Cross-examined by Mr. Grove—I did not see the patient during any severe attack. I observed that when the animals were touched it brought on the symptoms. That is a very marked result. Directly they are touched they give a sudden start, and pass into a severe spasm. At the post-mortem examination the lungs were very much congested. The muscles generally were dark and stiff. There was a decided quantity of bloody serous effusion over the brain. There was a notable quantity, but not a large quantity, of serum slightly tinged with blood in the membranes of the spinal cord. The large spinal veins were very much congested, as were the membranes of the spinal marrow. We opened the head first, and that led to a great deal of blood flowing from the head. That would make it uncertain whether the heart was full or empty. The right sides of the hearts of animals that have been poisoned by strychnia are generally full. From one to two hours is the longest time in animals at which I have perceived the first effect of strychnia come on after it has been taken. I made experiments in conjunction with Mr. Nunneley, and my impression is that the interval has been as long as one hour. I discovered strychnia with all the tests I applied with more or less distinctness. I have detected strychnia in the stomach two months after death, and after decomposition had proceeded to a considerable extent.

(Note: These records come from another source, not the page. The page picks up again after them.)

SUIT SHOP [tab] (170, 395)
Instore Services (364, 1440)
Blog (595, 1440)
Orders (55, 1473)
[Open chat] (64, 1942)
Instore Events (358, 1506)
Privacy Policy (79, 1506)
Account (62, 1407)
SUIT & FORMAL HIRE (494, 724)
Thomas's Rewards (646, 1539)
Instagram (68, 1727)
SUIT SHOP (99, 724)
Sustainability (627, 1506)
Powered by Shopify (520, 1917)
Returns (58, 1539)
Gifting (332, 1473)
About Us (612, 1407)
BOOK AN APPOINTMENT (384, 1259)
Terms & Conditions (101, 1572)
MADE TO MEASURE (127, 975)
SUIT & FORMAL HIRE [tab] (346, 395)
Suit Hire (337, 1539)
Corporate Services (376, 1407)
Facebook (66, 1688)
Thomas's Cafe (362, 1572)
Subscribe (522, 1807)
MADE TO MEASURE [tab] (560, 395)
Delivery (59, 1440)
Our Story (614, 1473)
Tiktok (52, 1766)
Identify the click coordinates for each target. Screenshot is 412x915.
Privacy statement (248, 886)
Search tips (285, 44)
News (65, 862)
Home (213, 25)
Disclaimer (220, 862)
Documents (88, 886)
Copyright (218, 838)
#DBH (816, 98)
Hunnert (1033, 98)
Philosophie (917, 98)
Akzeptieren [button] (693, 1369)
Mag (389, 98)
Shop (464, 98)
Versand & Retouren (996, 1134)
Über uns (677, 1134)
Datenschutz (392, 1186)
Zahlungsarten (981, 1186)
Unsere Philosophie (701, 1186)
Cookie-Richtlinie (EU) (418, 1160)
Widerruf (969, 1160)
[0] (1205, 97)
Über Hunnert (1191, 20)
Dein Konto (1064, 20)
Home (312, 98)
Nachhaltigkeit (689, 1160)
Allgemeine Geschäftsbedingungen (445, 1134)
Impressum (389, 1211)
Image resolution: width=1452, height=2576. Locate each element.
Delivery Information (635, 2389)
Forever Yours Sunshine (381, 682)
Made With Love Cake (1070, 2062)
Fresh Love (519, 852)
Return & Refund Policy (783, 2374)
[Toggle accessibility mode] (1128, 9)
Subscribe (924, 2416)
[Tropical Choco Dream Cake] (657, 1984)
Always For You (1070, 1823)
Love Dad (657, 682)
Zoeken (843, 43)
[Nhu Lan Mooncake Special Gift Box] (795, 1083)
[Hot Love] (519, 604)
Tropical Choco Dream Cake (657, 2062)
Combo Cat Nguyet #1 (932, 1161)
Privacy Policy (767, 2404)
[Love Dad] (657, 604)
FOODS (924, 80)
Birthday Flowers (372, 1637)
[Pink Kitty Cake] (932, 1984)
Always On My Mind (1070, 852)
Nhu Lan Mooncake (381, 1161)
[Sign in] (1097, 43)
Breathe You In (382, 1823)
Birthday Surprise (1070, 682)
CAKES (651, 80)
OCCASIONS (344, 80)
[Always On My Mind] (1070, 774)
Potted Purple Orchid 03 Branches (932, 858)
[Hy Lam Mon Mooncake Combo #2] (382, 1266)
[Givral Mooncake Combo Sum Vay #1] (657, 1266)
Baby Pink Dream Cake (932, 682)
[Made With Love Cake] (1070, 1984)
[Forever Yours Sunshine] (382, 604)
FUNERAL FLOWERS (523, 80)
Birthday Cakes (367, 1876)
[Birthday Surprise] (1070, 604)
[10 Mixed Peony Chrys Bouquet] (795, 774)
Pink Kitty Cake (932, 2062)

Re-examined by the Attorney-General—I have given to the animals which I have killed from half a grain to two grains. The animals experimented on were cats, rabbits, and dogs. The strychnia, I think, acts on the nerves, but a part may be taken into the blood also and act through the blood. The poison is absorbed. We searched the stomach to find the presence of the strychnia. The strychnia which we found in the stomach would be that which was there in excess beyond that which had been absorbed in the system. The strychnia that has been absorbed into the system is sufficient to destroy life. The excess that remains in the stomach is inactive. I should expect to fail sometimes to find strychnia in the stomach if the minimum quantity capable of operating to the destruction of life had been administered. If death resulted from a series of minute doses of this poison, administered for a space of several days, it is my opinion that the appearances would be likely to be different{74} after death from what they would, supposing death was produced rapidly by one dose.
Re-cross-examined by Mr. Serjeant Shee—Is it your theory that in the act of poisoning the poison is absorbed and ceases to exist as poison, as strychnia?—I am inclined to think so. I have thought much upon that question. I am not decided in my own mind.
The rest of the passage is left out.